Le Bénin prend ses distances avec les accusations formulées depuis Niamey. Alors qu’un officier nigérien a évoqué l’implication présumée de plusieurs pays dans les événements survenus à la base aérienne 101, le gouvernement béninois assure ne jouer aucun rôle dans une quelconque opération visant à déstabiliser le Niger. La mise au point a été faite ce vendredi 4 septembre 2026 à Cotonou par le ministre et Porte-parole du gouvernement, Wilfried Léandre Houngbédji, lors d’une rencontre avec la presse.

Le porte-parole du gouvernement béninois a rejeté les accusations visant Cotonou et réaffirmé la position constante des autorités béninoises. « Pour les mêmes raisons qui ont fait qu’hier nous avons été contre la déstabilisation du Niger, pour ces mêmes raisons, nous sommes contre la déstabilisation du Niger aujourd’hui et nous le serons demain », a déclaré Wilfried Léandre Houngbédji.

Pour le gouvernement béninois, cette position s’explique notamment par les liens historiques et sociaux entre les populations des deux pays. « Ce sont nos frères, ce sont nos parents, les populations sont les mêmes de part et d’autre des frontières et nous avons vocation à coexister pacifiquement pour le bien de nos pays, pour le bien de nos populations », a-t-il ajouté.

Ces déclarations interviennent après un témoignage diffusé le 1er septembre 2026 sur la télévision nationale nigérienne. Le capitaine Roger Gabriel, du 1er Bataillon parachutiste, y a évoqué de possibles soutiens extérieurs aux acteurs impliqués dans les affrontements survenus à la base aérienne 101 de Niamey. Dans son intervention, l’officier a notamment cité le Bénin, la Côte d’Ivoire, le Tchad et la France. Ces accusations n’ont toutefois pas été accompagnées, dans le témoignage diffusé, d’éléments permettant d’en établir indépendamment le bien-fondé.
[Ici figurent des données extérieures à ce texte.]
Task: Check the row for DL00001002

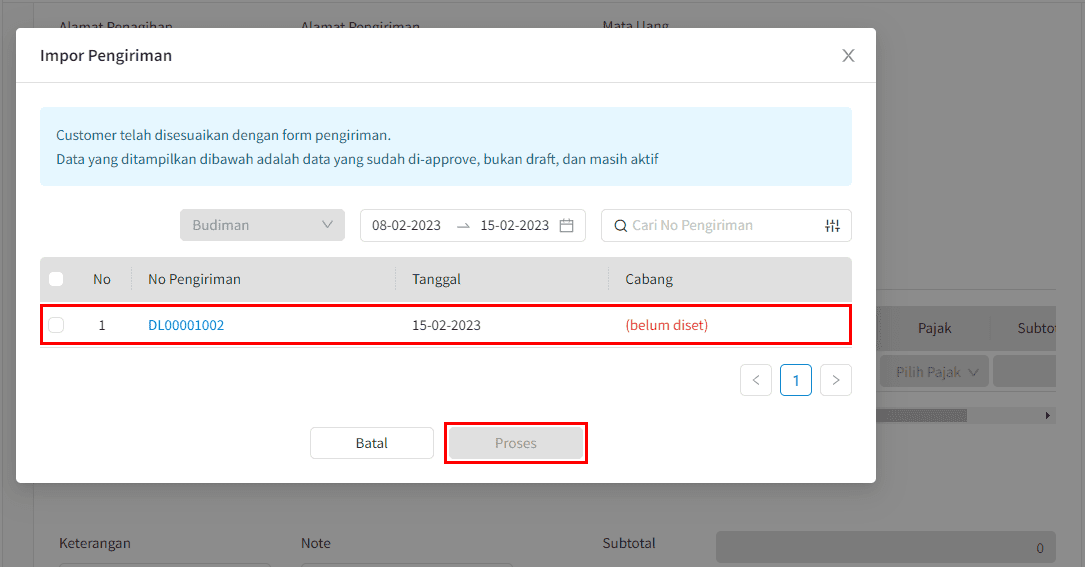Action: coord(56,325)
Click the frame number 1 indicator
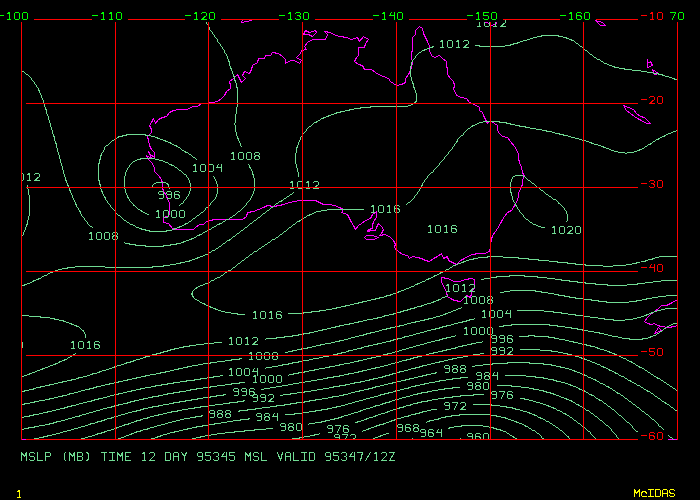This screenshot has width=700, height=500. click(18, 493)
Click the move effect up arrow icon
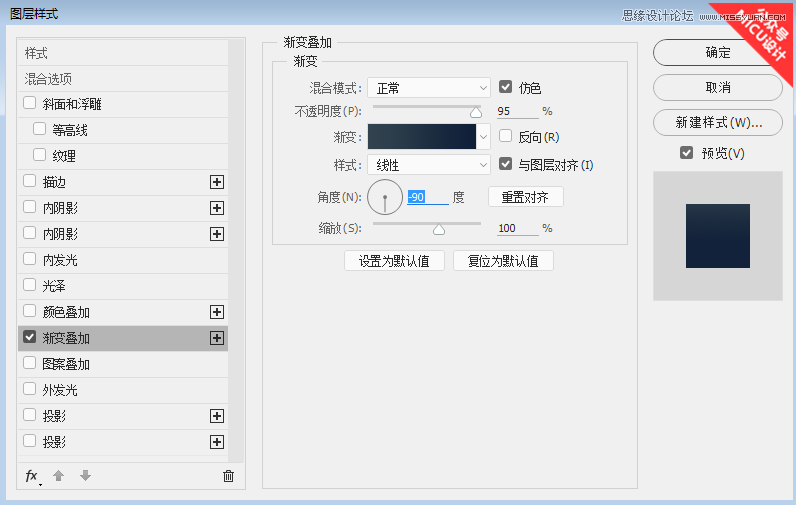The image size is (796, 505). pos(59,476)
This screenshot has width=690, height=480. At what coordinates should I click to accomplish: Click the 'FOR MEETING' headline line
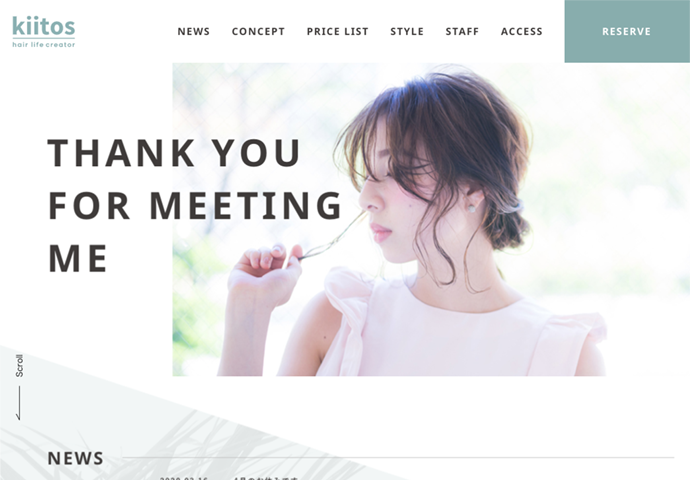pyautogui.click(x=195, y=205)
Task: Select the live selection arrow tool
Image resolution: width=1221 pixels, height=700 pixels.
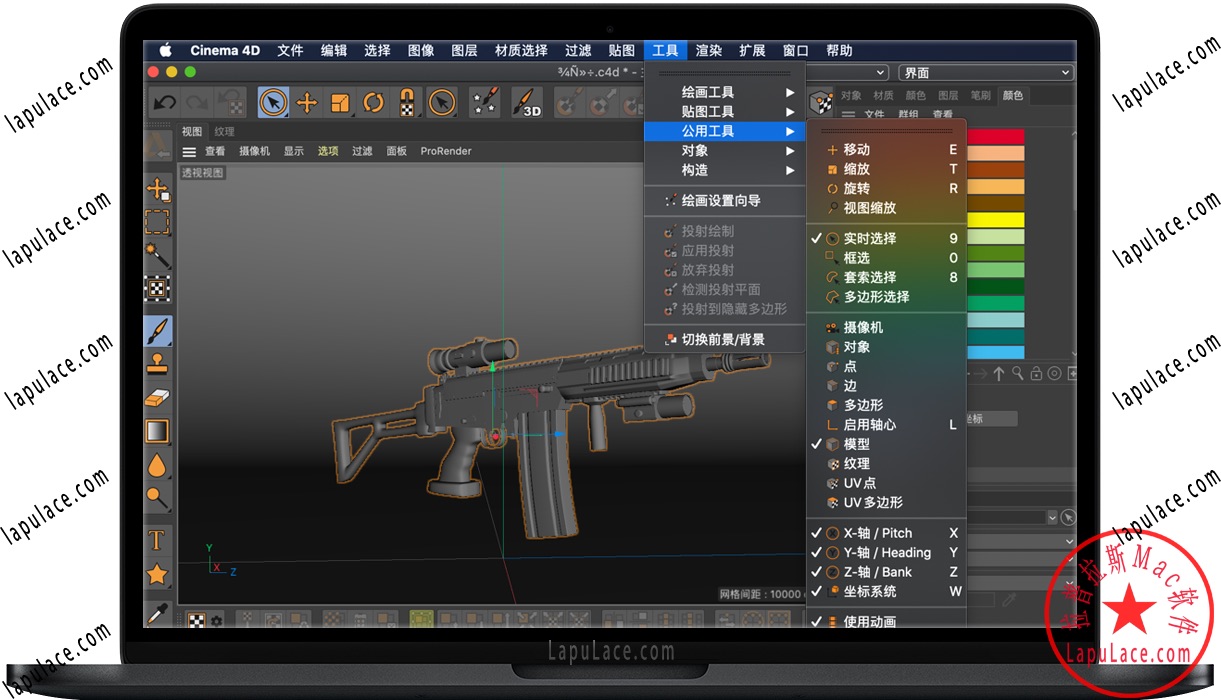Action: point(273,101)
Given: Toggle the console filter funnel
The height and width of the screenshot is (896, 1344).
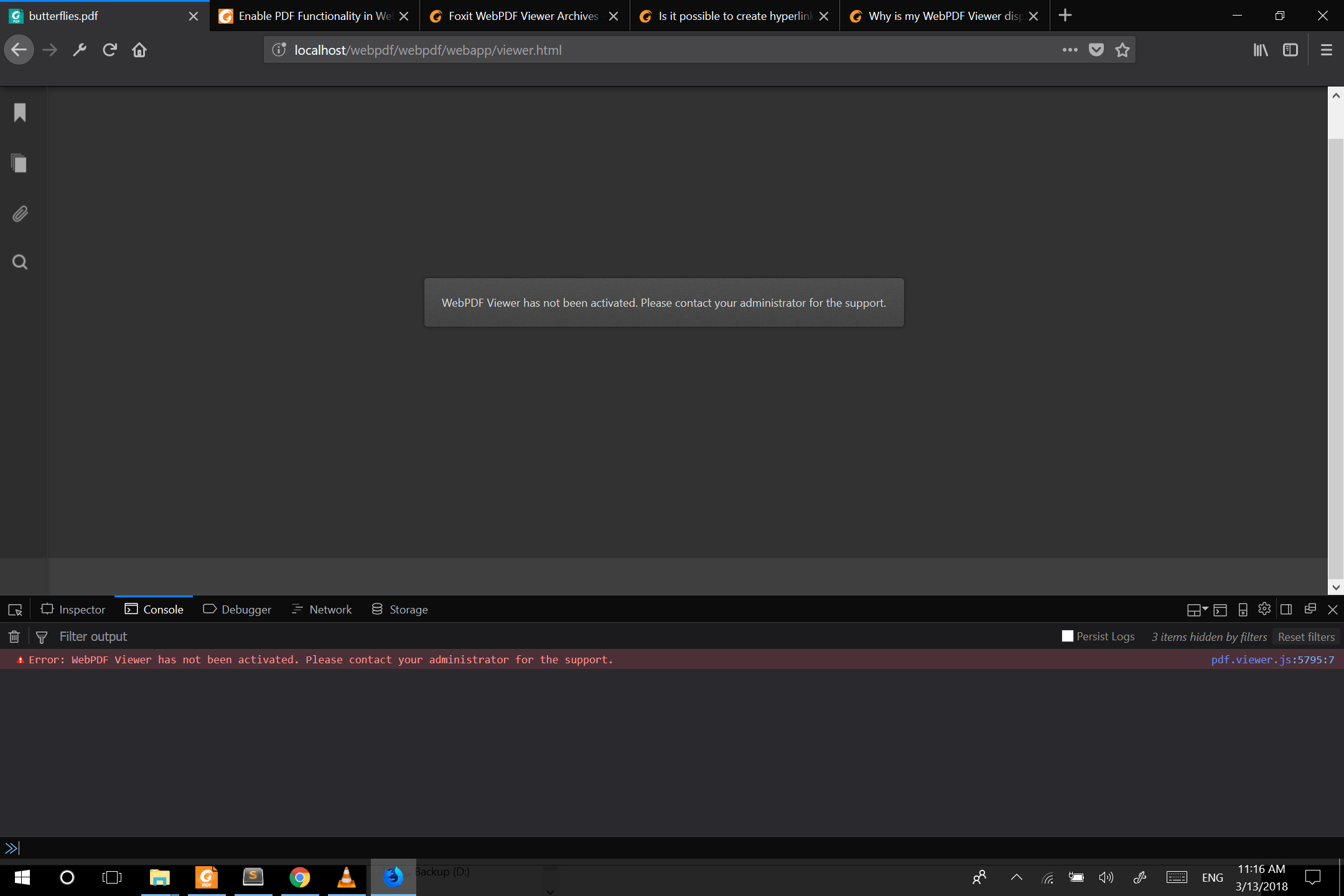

Malgré ces accusations, Cotonou ne souhaite pas engager une nouvelle confrontation verbale avec les autorités nigériennes. Le gouvernement béninois entend plutôt poursuivre sa démarche en faveur d’une normalisation des relations entre les deux pays.

« J’espère qu’on ne reviendra pas dire encore après-demain que le Bénin manœuvre pour des objectifs du genre de ce qui a été évoqué et dans lesquels, évidemment, nous ne nous retrouverons nullement », a déclaré le porte-parole du gouvernement.

Pour les autorités béninoises, la ligne reste donc inchangée. Pas d’implication dans une opération de déstabilisation du Niger, opposition à toute tentative de renversement de l’ordre établi. Le pays maintient sa main tendue aux autorités de Niamey.